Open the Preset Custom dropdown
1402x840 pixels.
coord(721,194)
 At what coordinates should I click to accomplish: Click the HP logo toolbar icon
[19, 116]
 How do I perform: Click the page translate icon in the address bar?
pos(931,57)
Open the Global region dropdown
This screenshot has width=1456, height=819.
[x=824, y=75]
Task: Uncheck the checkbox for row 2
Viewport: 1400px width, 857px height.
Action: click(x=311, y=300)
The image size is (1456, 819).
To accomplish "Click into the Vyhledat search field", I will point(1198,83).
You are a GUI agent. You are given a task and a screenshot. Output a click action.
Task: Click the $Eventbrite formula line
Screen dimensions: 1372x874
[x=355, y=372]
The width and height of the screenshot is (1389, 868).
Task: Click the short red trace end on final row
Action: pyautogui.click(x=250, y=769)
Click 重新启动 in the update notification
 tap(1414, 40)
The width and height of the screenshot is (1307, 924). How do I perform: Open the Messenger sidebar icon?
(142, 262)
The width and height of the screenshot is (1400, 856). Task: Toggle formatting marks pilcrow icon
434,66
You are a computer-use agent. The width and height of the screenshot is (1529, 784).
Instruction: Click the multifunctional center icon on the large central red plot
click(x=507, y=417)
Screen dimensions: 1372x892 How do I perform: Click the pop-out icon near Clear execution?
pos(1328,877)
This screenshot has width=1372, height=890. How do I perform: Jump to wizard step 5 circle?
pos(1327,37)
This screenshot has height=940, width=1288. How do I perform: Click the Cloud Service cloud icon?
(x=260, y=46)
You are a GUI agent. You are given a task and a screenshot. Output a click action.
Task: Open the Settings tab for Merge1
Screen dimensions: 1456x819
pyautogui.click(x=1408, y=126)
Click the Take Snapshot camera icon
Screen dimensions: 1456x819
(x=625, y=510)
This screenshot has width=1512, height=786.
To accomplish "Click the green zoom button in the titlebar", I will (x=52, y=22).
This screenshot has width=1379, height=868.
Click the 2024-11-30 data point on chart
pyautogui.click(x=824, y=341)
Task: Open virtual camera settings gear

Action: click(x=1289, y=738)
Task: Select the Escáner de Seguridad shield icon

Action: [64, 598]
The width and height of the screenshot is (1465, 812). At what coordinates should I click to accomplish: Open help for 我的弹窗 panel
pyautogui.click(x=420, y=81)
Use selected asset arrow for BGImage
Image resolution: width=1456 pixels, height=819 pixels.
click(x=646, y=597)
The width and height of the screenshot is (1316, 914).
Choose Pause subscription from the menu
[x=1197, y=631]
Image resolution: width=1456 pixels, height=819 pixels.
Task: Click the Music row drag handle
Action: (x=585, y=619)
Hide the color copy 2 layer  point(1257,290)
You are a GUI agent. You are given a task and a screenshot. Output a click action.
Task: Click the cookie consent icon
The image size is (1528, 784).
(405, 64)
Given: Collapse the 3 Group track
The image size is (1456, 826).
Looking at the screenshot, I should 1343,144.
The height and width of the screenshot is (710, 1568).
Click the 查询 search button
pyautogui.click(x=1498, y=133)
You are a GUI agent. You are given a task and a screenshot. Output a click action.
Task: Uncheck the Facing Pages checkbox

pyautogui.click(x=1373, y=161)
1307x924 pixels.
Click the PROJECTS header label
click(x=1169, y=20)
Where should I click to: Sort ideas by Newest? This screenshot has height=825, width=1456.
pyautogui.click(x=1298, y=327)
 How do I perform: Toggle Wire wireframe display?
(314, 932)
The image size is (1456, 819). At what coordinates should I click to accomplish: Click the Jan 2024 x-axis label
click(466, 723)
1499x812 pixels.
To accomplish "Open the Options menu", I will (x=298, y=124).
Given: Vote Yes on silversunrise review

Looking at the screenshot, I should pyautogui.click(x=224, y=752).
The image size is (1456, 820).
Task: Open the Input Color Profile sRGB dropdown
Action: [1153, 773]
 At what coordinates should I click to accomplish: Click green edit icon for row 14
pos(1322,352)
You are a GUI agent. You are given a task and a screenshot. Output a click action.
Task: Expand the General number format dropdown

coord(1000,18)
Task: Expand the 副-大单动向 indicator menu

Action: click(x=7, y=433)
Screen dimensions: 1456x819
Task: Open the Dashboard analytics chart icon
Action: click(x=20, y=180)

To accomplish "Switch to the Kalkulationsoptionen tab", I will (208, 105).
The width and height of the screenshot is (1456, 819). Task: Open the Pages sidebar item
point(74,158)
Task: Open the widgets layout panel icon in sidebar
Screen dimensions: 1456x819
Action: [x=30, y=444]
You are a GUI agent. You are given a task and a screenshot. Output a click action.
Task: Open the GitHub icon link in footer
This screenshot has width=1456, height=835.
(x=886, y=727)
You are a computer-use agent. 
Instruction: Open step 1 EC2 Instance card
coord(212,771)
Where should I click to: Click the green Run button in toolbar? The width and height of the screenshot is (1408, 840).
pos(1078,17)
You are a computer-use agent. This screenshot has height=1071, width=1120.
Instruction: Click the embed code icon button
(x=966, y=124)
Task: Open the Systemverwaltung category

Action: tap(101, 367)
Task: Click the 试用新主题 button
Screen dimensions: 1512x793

◆ **REQUIRED ACTION**
Spot the lines above that mention "computer" and copy them.

◆ **EXPECTED ANSWER**
You are a computer-use agent. The width and height of the screenshot is (1529, 784).
You are a computer-use agent. 
You are a computer-use agent. This screenshot has height=1071, width=1120.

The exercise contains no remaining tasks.